TASK 1
Answer these questions about the comment thread on moving and identity, marking each answer (a), (b) or (c) to match its question.
(a) What does the first comment say there should be?
(b) Which three everyday repeats does the reply give as examples?
(c) What overlap does the third comment's writer say they think about a lot?
TASK 2
Reproduce word for word everything in the comment thread on moving and identity from "There is an" down to "supported relocation grief groups.".
TASK 3
Extend the comment thread on moving and identity, beginning after its final sentence.

Start of EXCERPTED TEXT

There is an unrecognized fact about any move, forced or even voluntary. At any given moment of “now,” we are an event of integration of all the causal threads that constitute the integration that we experience. When certain features are constantly repeated, such as our house, they literally become a part of who we are. So, we are in danger of losing our felt-identity when the change happens. That’s why it can cause temporary dis-identification, very unsettling until we have enough other experiences to fill the gaps. If it’s forced, even when necessary. There should be community supported relocation grief groups.
Yes, thank you for this comment, moving really isn’t just logistics. Those everyday repeats (your street, your kitchen, the familiar sounds) become part of who you are, so when they disappear it can feel like identity whiplash until new routines settle in. And I love your idea of community relocation grief groups. We treat moves like “fresh starts,” but for a lot of people (myself included currently) it’s grief, even when it’s necessary. A simple circle where people can name that would matter a lot.
Shanley, another beautiful and true and thought-provoking piece. Thank you! I think a lot about the overlap of migration and climate. As the climate chaos deepens, more and more people will be forced to flee their homes and create new lives in a strange place. How will we, the privileged of this earth, respond? It's certainly one of the moral issues of our times. I admit I'm not very optimistic, given the current situation in our country.

End of EXCERPTED TEXT
Start of ENTRIES SHOWN

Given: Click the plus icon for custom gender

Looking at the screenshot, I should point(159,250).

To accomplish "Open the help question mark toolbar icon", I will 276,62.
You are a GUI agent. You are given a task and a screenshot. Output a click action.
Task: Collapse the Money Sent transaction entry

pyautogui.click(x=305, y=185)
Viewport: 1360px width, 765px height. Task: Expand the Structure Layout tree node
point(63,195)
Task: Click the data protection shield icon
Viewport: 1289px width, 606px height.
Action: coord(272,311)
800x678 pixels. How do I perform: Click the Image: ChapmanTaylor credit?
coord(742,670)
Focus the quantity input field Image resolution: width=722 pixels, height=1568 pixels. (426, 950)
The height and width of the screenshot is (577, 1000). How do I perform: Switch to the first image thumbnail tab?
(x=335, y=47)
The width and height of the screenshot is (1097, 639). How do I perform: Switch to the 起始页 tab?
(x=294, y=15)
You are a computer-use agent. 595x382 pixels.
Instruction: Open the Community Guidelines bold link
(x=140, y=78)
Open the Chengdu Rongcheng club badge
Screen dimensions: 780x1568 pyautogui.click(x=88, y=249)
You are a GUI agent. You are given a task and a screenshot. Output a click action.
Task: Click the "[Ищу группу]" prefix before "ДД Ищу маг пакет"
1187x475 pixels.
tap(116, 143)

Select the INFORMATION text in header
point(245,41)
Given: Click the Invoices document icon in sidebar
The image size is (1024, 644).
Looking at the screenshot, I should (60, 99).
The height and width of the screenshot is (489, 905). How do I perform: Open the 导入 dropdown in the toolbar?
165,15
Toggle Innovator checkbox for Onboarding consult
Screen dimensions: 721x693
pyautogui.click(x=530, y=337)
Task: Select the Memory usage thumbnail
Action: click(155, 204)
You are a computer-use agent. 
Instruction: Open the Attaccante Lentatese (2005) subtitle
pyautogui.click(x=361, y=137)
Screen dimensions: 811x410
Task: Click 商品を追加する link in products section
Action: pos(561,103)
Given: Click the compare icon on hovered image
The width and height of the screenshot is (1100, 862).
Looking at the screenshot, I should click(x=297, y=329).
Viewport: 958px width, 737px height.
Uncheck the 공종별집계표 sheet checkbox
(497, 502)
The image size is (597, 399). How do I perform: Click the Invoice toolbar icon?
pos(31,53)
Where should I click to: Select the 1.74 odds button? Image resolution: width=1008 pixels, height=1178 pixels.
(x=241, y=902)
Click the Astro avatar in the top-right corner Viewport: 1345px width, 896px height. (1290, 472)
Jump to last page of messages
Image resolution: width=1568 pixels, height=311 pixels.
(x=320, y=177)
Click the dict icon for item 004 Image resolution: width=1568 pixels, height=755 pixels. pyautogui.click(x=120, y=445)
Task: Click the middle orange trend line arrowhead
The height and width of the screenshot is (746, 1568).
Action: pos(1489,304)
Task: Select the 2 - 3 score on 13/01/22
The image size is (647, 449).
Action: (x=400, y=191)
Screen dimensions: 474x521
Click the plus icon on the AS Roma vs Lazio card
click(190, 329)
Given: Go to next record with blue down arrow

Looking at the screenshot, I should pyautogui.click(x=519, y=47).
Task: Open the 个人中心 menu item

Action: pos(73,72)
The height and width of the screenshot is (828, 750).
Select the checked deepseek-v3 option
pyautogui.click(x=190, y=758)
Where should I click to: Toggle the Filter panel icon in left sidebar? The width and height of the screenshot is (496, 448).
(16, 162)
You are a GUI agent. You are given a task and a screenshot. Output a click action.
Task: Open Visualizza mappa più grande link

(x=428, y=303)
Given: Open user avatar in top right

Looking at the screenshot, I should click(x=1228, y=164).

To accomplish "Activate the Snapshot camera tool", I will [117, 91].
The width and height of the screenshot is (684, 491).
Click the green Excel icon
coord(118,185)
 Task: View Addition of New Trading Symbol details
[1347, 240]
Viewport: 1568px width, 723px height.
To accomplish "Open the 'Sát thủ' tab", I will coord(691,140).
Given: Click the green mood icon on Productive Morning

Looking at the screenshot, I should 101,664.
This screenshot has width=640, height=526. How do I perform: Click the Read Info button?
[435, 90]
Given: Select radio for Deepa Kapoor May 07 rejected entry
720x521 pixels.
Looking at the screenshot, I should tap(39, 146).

End of ENTRIES SHOWN

OUTPUT 1
(a) Community supported relocation grief groups.
(b) Your street, your kitchen, and the familiar sounds.
(c) The overlap of migration and climate.

OUTPUT 2
There is an unrecognized fact about any move, forced or even voluntary. At any given moment of “now,” we are an event of integration of all the causal threads that constitute the integration that we experience. When certain features are constantly repeated, such as our house, they literally become a part of who we are. So, we are in danger of losing our felt-identity when the change happens. That’s why it can cause temporary dis-identification, very unsettling until we have enough other experiences to fill the gaps. If it’s forced, even when necessary. There should be community supported relocation grief groups.

OUTPUT 3
Thanks for this, we think about that overlap constantly. “Climate” gets abstract until you trace it to what it really means: people losing homes, being forced to move, trying to rebuild in a place that may not welcome them. Your question feels like one of the defining moral tests of our time. And yes, the lack of optimism makes sense right now. Still, we try to hold onto this: public response isn’t fixed, it’s shaped locally, by what we normalize and who shows up. Even in bleak moments, there are communities quietly building real infrastructure of welcome.
That said, I am so sorry that you are facing that loss. You being able to see the connection between your own situation and the larger part of humanity gives me hope for the future of that humanity. Thank you. Keep writing.
Rick, thank you so much for the kind words, it's great to see a familiar name in the comments. Your support means a lot, and I'm flattered that you felt my writing worthy. My ultimate goal is that enough people in my age group can start to recognize these patterns and help change the course of our futures and the futures of our kids.
Are you still fishing these days? I heard that a large number of blushing fish have been reported, I wonder if it's because they saw the ocean's bottom? Apologies, I've had that joke in my back pocket for too long.
I know I have no reason for it but, still, I feel proud of you. Maybe it's that I am proud to know you.
Your plan to inspire your peers is worthy as well. I worry constantly that the generations coming behind mine will give up when faced with the world/country/late-stage capitalism being what it is. We struggled hard but it wasn't hopeless. The income inequality situation your generation is faced with is bad and getting worse.
I don't go to sea anymore but we still own the boat and still sell our catch under our family label sacred sea tuna.
Robin and I are watching a series called Our Oceans narrated by the Obamas. The depiction of plastics in the oceans is horrific in places. Luckily, we in the US, have done a better job than other places but it eventually becomes all of our problem.
I upgraded my subscription to do my small part to encourage you and your mom to KEEP WRITING!
I am glad to know you! My mom and I were just talking about you the other day. Thank you so much for your support! We will keep fighting the good fight!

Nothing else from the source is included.